Ratzinger is frontrunner in race to become pope
13 April 2005, VATICAN CITY - Cardinal Joseph Ratzinger of Germany has emerged as a frontrunner in the race to succeed Pope John Paul II, whose tomb opened to visitors on Wednesday.
13 April 2005
VATICAN CITY - Cardinal Joseph Ratzinger of Germany has emerged as a frontrunner in the race to succeed Pope John Paul II, whose tomb opened to visitors on Wednesday.
Vatican experts say consensus is growing around the figure of the dean of the College of Cardinals, who is seen as morally close to the late pontiff.
Marco Politi, a papal watcher writing for La Repubblica, says the 77-year-old former Prefect of Congregation for the Doctrine of the Faith can count on the support of at least 40 cardinals. A candidate must receive a two-thirds majority during the initial rounds of voting to be elected pope. A simple majority will suffice during later rounds.
The conclave, which begins on Monday afternoon, is expected to be attended by a total of 115 cardinal electors.
Ratzinger himself is said to be opposed to a long conclave, meaning that if consensus around his figure is not reached rapidly, he will push for an alternative candidate, possibly an Italian or a Latin American.
According to Portuguese Cardinal Jose Saraiva Martins, the conclave will be short.

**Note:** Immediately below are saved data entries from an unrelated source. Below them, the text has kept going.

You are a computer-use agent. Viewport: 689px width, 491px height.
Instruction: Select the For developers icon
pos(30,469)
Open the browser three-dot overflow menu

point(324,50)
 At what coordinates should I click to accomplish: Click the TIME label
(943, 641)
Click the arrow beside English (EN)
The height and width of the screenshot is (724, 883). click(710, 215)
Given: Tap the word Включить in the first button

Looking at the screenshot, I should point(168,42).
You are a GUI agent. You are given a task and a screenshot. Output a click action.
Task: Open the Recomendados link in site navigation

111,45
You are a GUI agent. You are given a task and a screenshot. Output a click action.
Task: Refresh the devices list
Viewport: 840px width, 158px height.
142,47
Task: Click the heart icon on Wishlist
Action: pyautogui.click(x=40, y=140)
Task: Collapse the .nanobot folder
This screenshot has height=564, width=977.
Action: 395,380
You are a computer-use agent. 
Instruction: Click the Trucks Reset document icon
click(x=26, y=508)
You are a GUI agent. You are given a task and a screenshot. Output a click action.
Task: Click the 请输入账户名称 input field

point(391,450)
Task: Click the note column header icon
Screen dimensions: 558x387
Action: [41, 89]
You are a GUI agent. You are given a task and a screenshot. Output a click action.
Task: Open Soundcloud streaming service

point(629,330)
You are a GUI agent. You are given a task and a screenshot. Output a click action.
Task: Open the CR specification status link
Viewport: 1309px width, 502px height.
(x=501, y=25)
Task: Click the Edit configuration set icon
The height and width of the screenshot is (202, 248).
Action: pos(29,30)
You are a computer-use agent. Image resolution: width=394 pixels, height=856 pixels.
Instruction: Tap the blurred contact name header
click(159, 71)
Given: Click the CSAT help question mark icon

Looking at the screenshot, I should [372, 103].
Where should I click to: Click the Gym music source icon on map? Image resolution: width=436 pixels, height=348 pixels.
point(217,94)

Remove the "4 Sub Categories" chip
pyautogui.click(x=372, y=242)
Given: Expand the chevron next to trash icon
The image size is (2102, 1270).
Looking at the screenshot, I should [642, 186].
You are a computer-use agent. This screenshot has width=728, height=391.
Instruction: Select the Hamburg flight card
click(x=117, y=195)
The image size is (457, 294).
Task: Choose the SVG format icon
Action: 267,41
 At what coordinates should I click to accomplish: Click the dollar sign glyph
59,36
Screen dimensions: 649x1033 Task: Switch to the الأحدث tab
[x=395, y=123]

"The Holy Spirit works rapidly," he told reporters ahead of a daily pre-conclave meeting of cardinals taking place at the Vatican.
As from Tuesday, puffs of black smoke will be emitted twice a day to signify that a pope has not yet been elected. According to the Italian news agency Ansa, the smoke is likely to be given off at 12.30pm and 7pm local time (10.30 and 17.00 GMT). The news that a pope has indeed been elected, on the other hand, will immediately be notified to the faithful through puffs of white smoke and the ringing of church bells.
Meanwhile, thousands of pilgrims formed queues outside St. Peter's Basilica to visit the tomb of John Paul II, which opened to the public on Wednesday morning. Turnout was significant, but less than expected.
The faithful were allowed to briefly stand in front of the simple marble slab bearing an inscription with his Latin name "IOANNES PAULUS PPII" and the dates of his 26-year papacy, but were not allowed to leave any flowers for fear the tomb might be submerged in floral tributes.